Re: regression in 4.14-rc2 caused by apparmor: add base infastructure for socket mediation

From: John Johansen
Date: Tue Oct 03 2017 - 02:32:09 EST


On 10/02/2017 10:15 PM, James Bottomley wrote:
> On Mon, 2017-10-02 at 21:11 -0700, John Johansen wrote:
>> On 10/02/2017 09:02 PM, James Bottomley wrote:
>>>
>>> The specific problem is that dnsmasq refuses to start on openSUSE
>>> Leap 42.2. The specific cause is that and attempt to open a
>>> PF_LOCAL socket gets EACCES. This means that networking doesn't
>>> function on a system with a 4.14-rc2 system.
>>>
>>> Reverting commit 651e28c5537abb39076d3949fb7618536f1d242e
>>> (apparmor: add base infastructure for socket mediation) causes the
>>> system to function again.
>>>
>>
>> This is not a kernel regression,
>
> Regression means something that worked in a previous version of the
> kernel which is broken now. This problem falls within that definition.
>

sure, its a regression for suse based system. It isn't however a
regression in the kernel code or interface. It makes the information
available, its a matter of how the user space and policy are
configured.

It is entirely possible to use the 4.14 kernel on suse without having
to modify policy if the policy version/feature set is pinned. However
this is not a feature that suse seems to be using. Instead suse policy
is tracking and enforcing all kernel supported features when they
become available, regardless of whether the policy has been updated.

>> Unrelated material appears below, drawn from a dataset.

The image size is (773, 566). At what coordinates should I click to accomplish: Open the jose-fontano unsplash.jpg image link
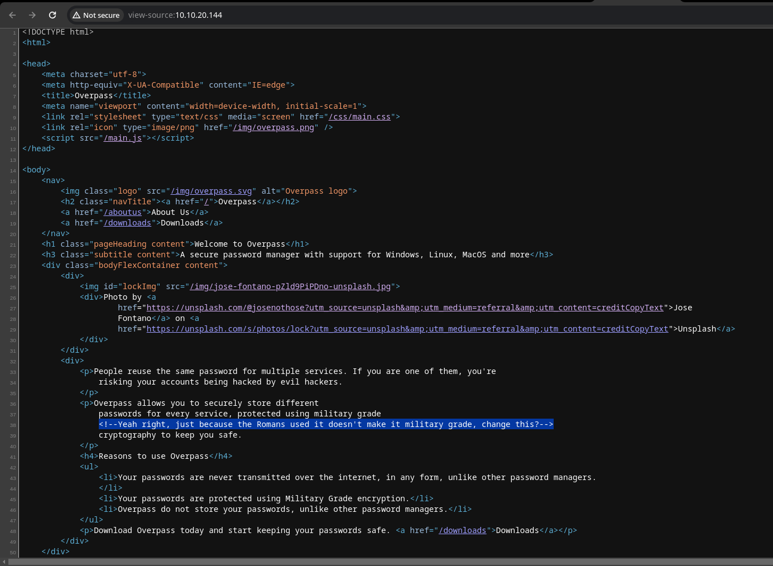[290, 286]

This makes sense for a policy developers machine, not so much for a
general user. I will have to discuss this with Christian and Goldwyn.


>> it is because opensuse dnsmasque is starting with policy that
>> doesn't allow access to PF_LOCAL socket
>
> Because there was no co-ordination between their version of the patch
> and yours. If you're sending in patches that you know might break
> systems because they need a co-ordinated rollout of something in
> userspace then it would be nice if you could co-ordinate it ...
>

This information was communicated more than once. That is not to say
there were not issues with the landing or else you would not have seen
this. In fact I would say this particular sync was handled poorly and
we as an upstream certainly have to take some of the blame for it.

The userspace that supported the 4.14 kernel changes landed long
ago. It was specific policy updates that were missing.

Ideally your policy would have been pinned to a specific kernel
feature set, so that kernel changes would not have resulted in policy
issues.

> Doing it in the merge window and not in -rc2 would also be helpful
> because I have more expectation of a userspace mismatch from stuff in
> the merge window.
>

Certainly and this would have landed during the merge window except
for an issue with the security tree. This particular series lived in
-next for several weeks before landing and I would have never asked
for it to have been pulled as late as it was except for the issue
around the security tree this last cycle.

>> Christian Boltz the opensuse apparmor maintainer has been working
>> on a policy update for opensuse see bug
>>
>> https://bugzilla.opensuse.org/show_bug.cgi?id=1061195
>
> Well, that looks really encouraging: The line about "To give you an
> impression what "lots of" means - I had to adjust 40 profiles on my
> laptop". The upshot being apart from a bandaid, openSUSE still has no
> co-ordinated fix for this.
>

yes, it is a change that affects policy, the same can be said for any
other MAC system when new mediation is added. It can be fixed by either
configuring the feature set/version that policy is targeting or updating
policy.

For policy changes this particular change it can mostly be fixed by an
adjustment to the abstractions. The bandaid referenced has to do with
Christian choosing to use only what is supported in 4.14 instead of
the upstream solution which contains rules for work targeted beyond
4.14, even though userspace supports those rules already and will
compile them to a policy that works in 4.14.

However Christian wants to update the suse policy using the 4.14
kernel because he does not feel that he can properly verify the
upstream policy changes on suse with 4.14. This is an understandable
stance for him to take, but it does mean there is some disconnect
between what is in the upstream apparmor project and what is in suse.

Regardless this is a change that you shouldn't have noticed, so its
obvious the coordination was off and needs to be improved.